= Stored entries =
-=-=-

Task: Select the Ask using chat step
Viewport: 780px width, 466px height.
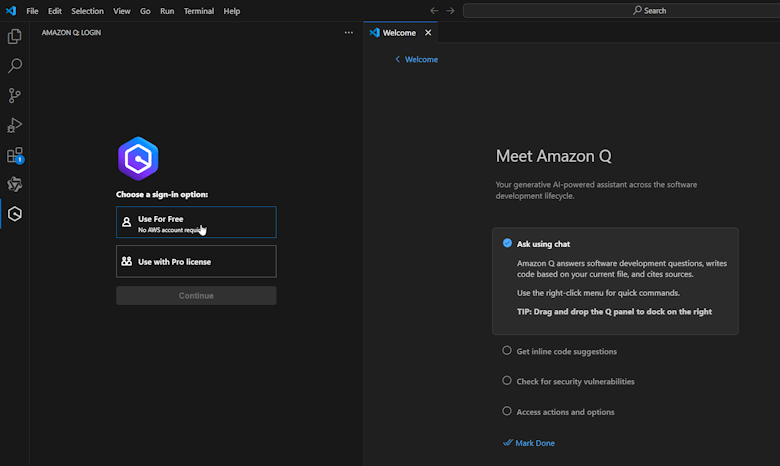Action: click(x=543, y=243)
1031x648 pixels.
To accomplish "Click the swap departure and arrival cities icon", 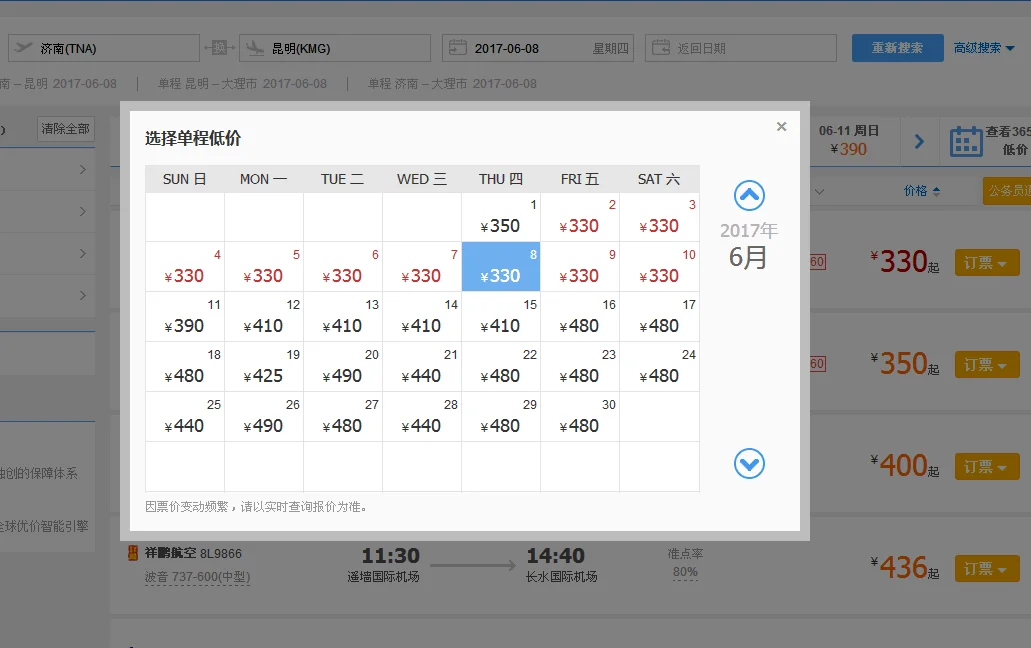I will click(218, 47).
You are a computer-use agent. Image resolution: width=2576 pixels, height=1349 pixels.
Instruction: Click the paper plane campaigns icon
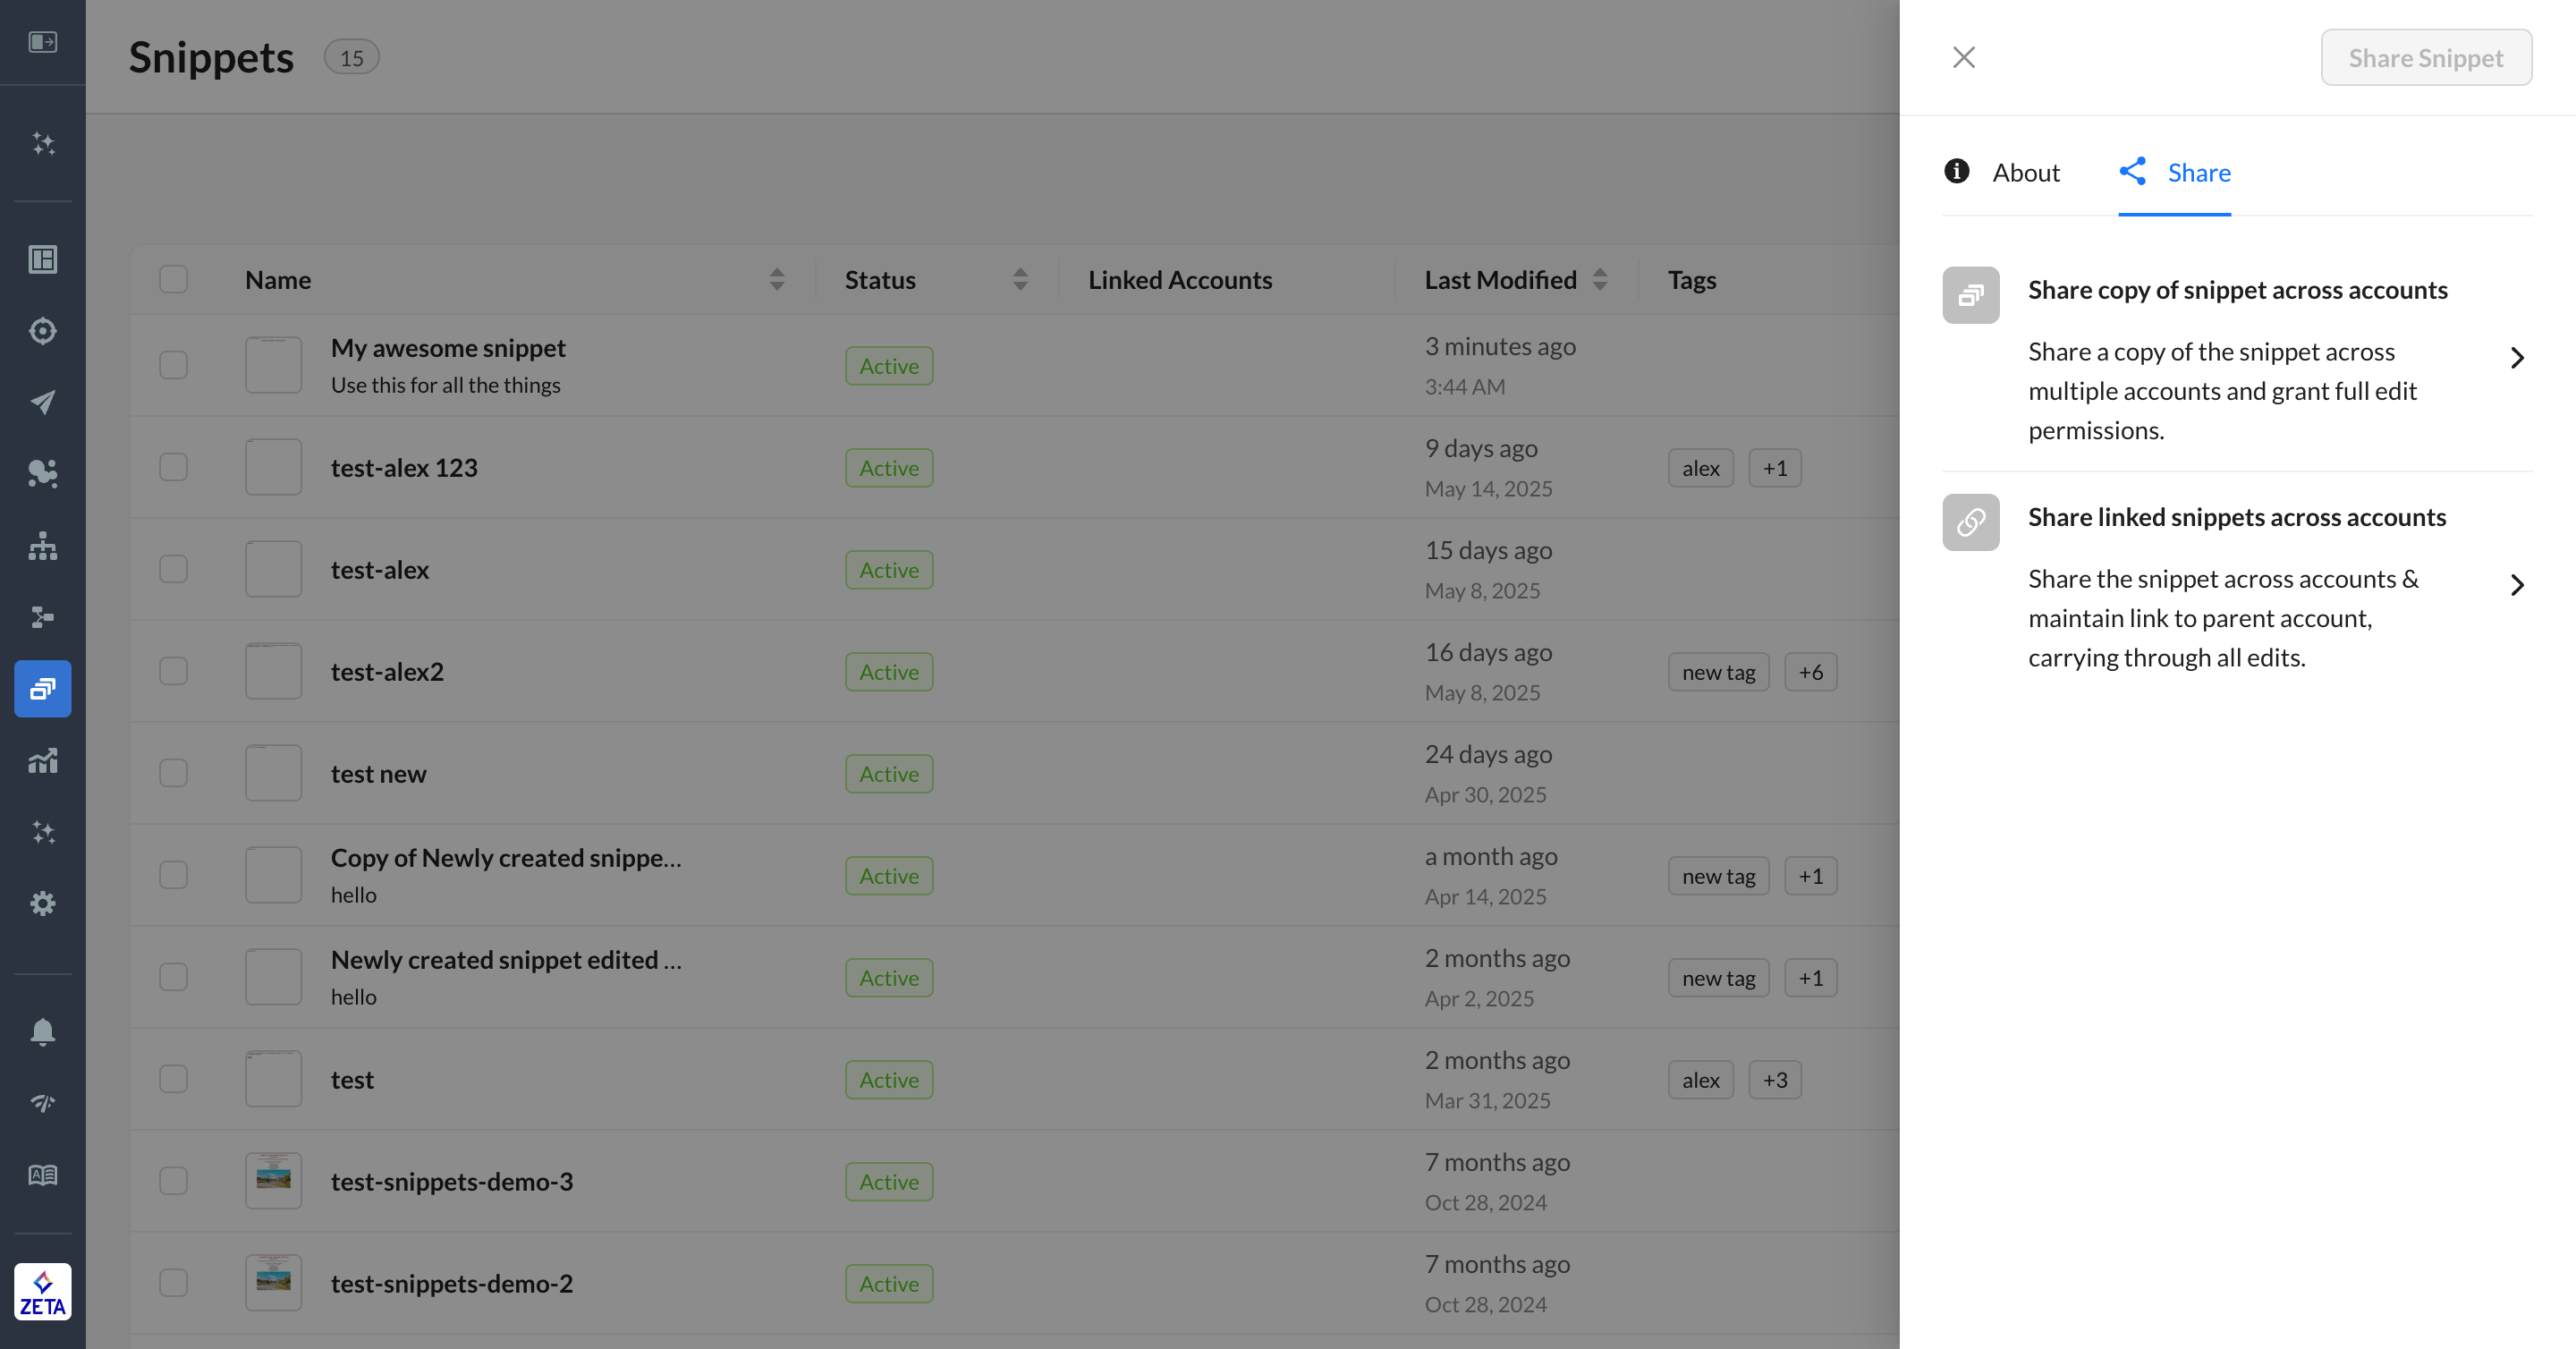[42, 402]
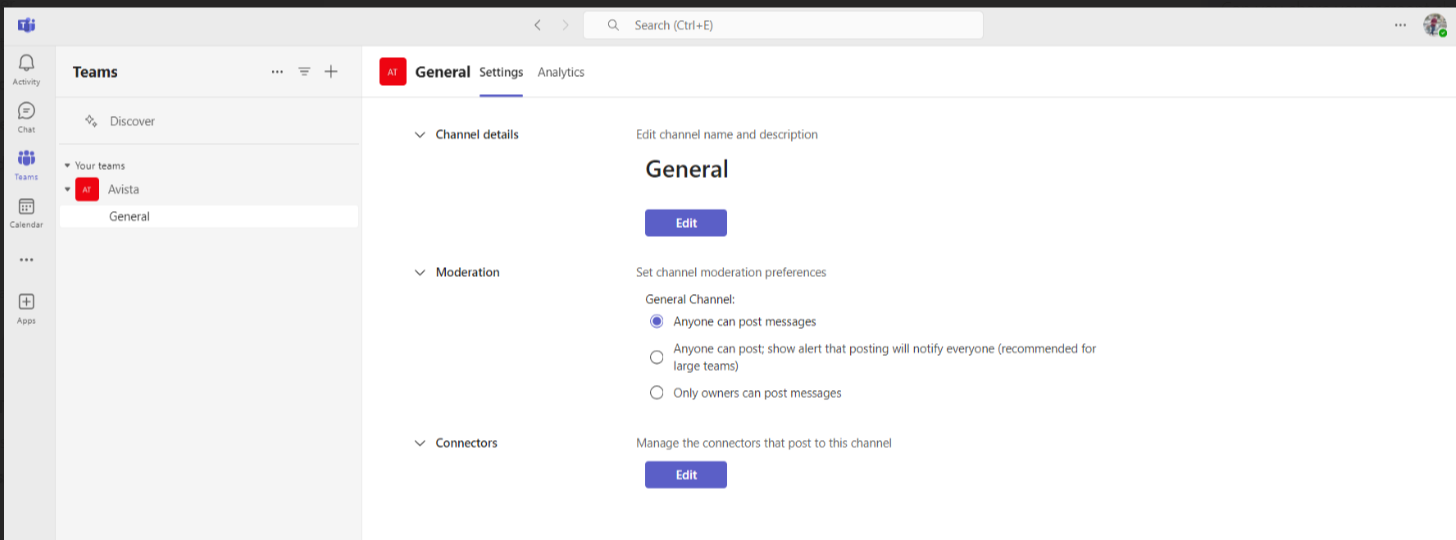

-=-=-

= Aim of the task =
Every line above that includes the word "pixels" must appear in the answer.

= The completed task =
1031x648 pixels.
You are a computer-use agent. Image resolution: width=2576 pixels, height=1349 pixels.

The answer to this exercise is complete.